What is Bayes’ theorem?

Bayes’ theorem allows you switch the order of conditional probabilities
- If you know $P (B)$ , $P (B')$ and $P (A | B)$ then Bayes’ theorem allows you to find $P (B | A)$
Essentially if you have a tree diagram you will already know the conditional probabilities of the second branches
- Bayes’ theorem allows you to find the conditional probabilities if you switch the order of the events
For any two events A and B Bayes’ theorem states:

$P (B | A) = \frac{P (B) P (A | B)}{P (B) P (A | B) + P (B') P (A | B')}$
- This is given in the exam formula booklet
- This formula is derived using the formulae:
  - $P (B| A) = \frac{P (B \cap A)}{P (A)}$
  - $P (A) = P (B \cap A) + P (B' \cap A)$
  - $P (B \cap A) = P (B) P (A| B)$ and $P (B' \cap A) = P (B') P (A| B')$
Bayes’ theorem can be extended to mutually exclusive events B₁, B₂, ..., B_n and any other event A
- In your exam you will have a maximum of three mutually exclusive events
  
  $P (B_{i} | A) = \frac{P (B_{i}) P (A | B_{i})}{P (B_{1}) P (A | B_{1}) + P (B_{2}) P (A | B_{2}) + P (B_{3}) P (A | B_{3})}$
  - This is given in the exam formula booklet

How do I calculate conditional probabilities using Bayes’ theorem?
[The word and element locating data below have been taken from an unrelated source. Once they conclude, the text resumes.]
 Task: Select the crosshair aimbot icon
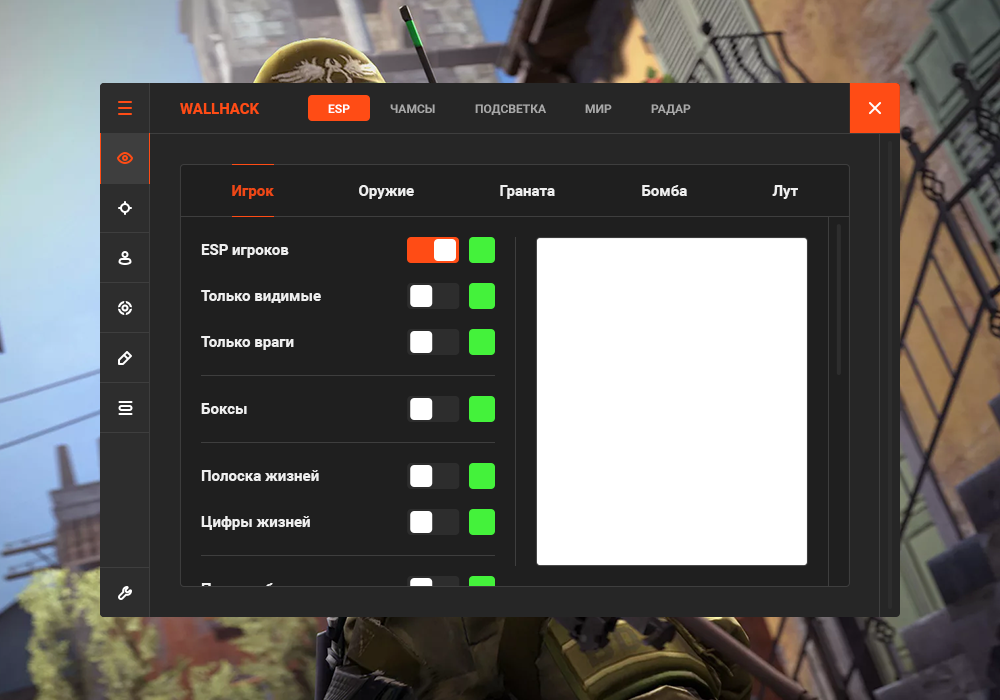click(x=124, y=208)
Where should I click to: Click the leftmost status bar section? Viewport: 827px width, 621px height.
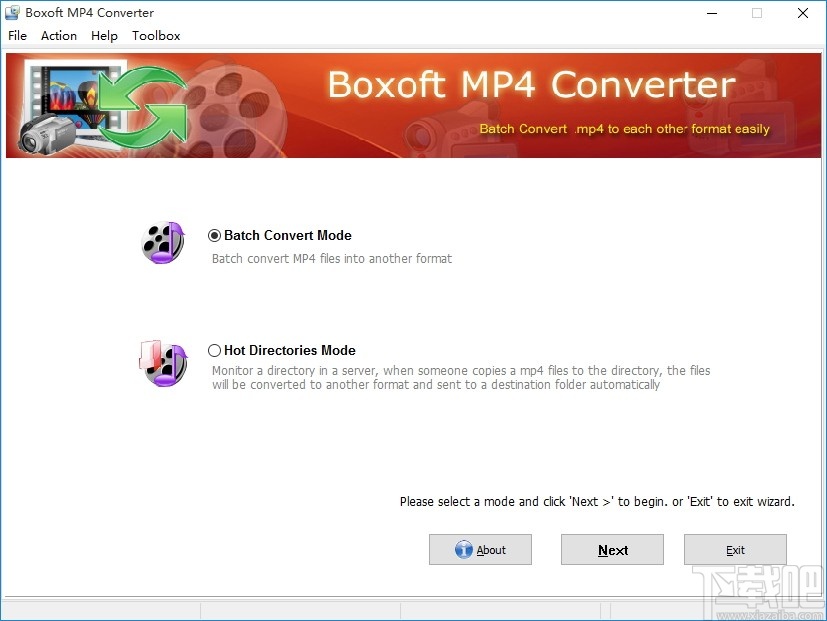(100, 612)
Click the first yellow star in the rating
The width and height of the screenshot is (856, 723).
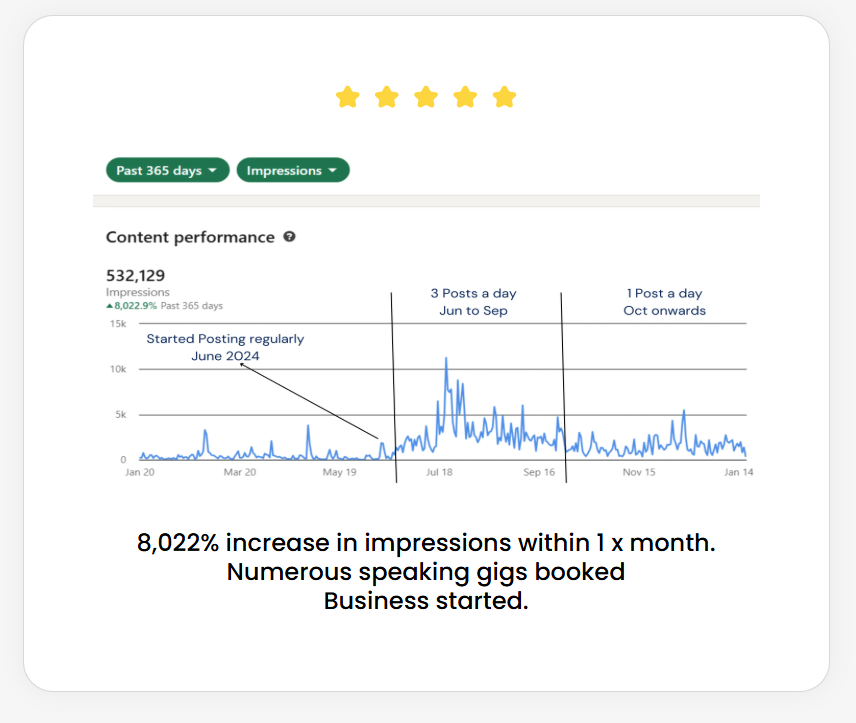(x=348, y=97)
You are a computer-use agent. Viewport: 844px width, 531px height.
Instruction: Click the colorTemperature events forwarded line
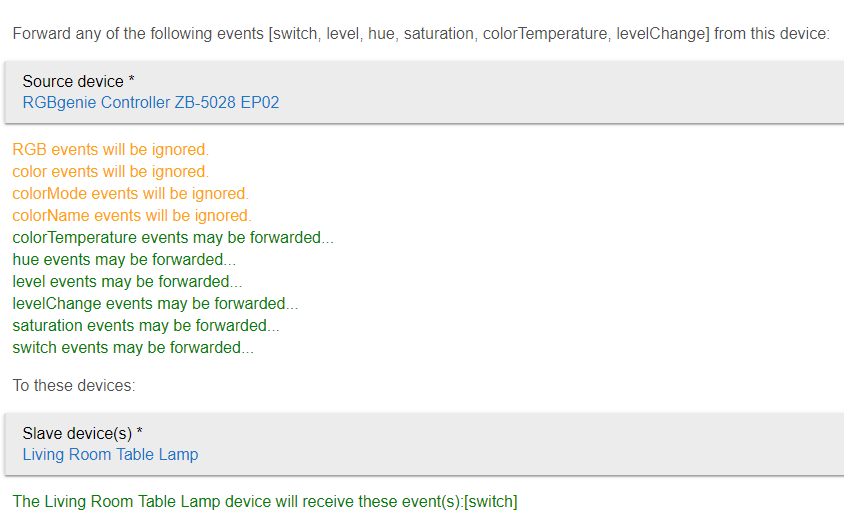pyautogui.click(x=172, y=238)
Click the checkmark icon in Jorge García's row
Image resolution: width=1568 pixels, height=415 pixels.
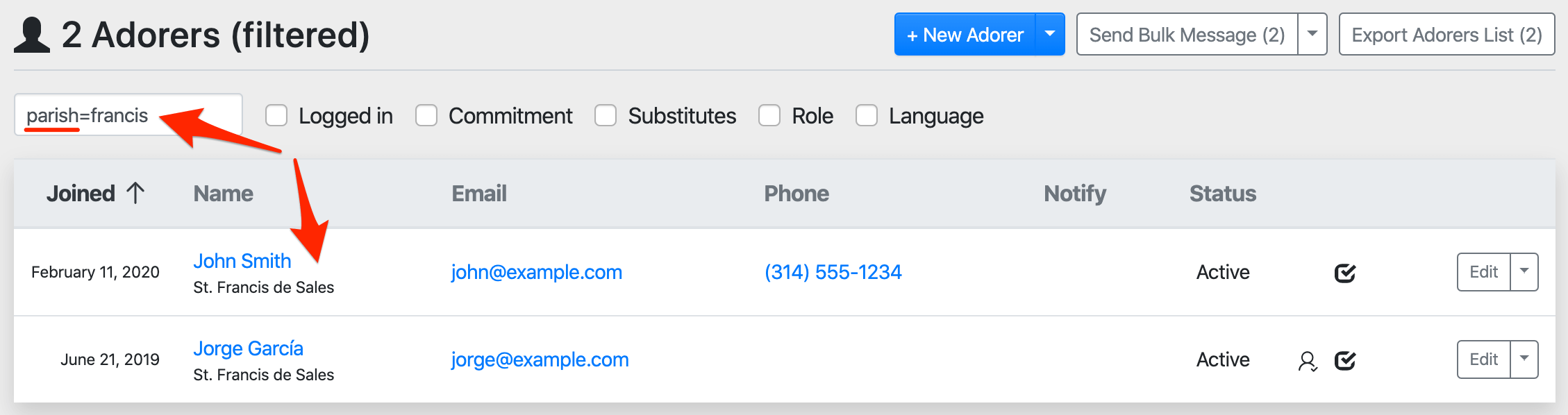pos(1345,360)
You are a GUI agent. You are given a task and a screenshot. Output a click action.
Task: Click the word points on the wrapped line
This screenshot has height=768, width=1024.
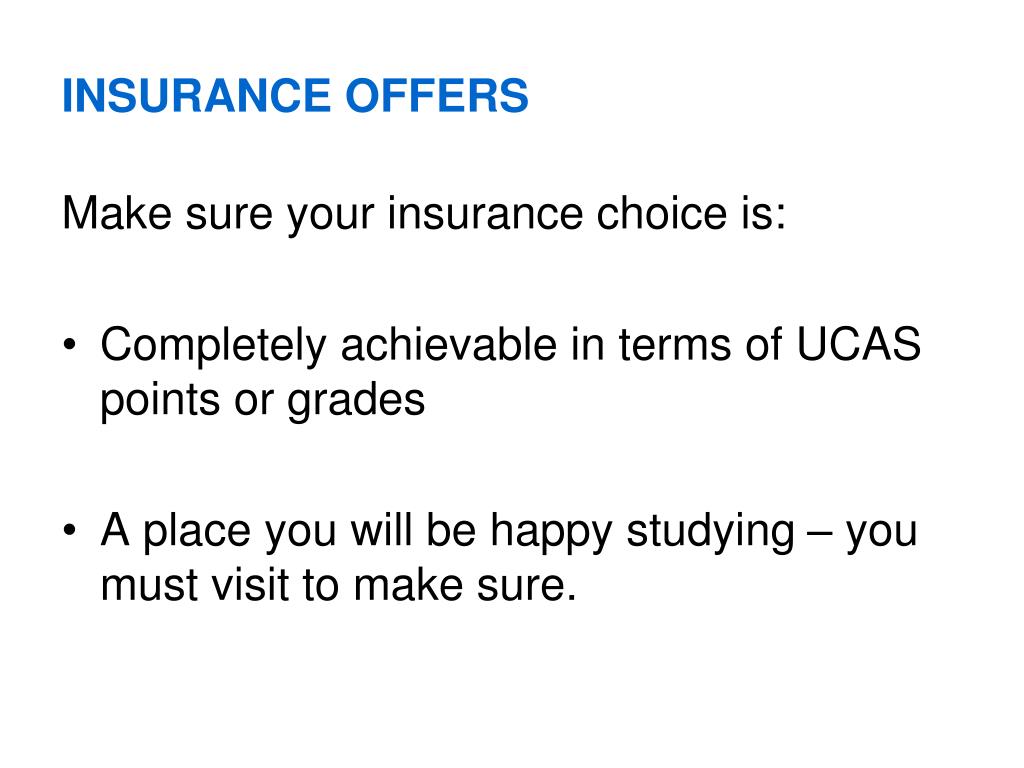pyautogui.click(x=159, y=401)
Start by drawing a tree diagram
- Label B₁& B₂ (& B₃ if necessary) on the first set of branches
- Label A & A’ on the second set of branches
The questions will give you enough information to label the probabilities on this tree
Identify the probabilities needed to use Bayes’ theorem
- The probabilities will come in pairs: $P (B_{i})$ and $P (A | B_{i})$

Probability tree diagram with first set of branches splitting to B1, B2, B3. From each of B1, B2 and B3 a second set of branches splits to A and A'. Probabilities are shown along the first set of branches, and conditional probabilities along the second set of branches. The Bayes' Theorem equation for P(Bi|A) is shown, with text explaining that the denominator stays constant as i changes.

Examiner Tips and Tricks

In an exam you are less likely to make a mistake when using the formula if you draw a tree diagram first.

Worked Example

Lucy is doing a quiz. For each question there’s a 45% chance that it is about music, 30% chance that it is about TV and 25% chance that it is about literature. The probability that Lucy answers a question correctly is 0.6 for music, 0.95 for TV and 0.4 for literature.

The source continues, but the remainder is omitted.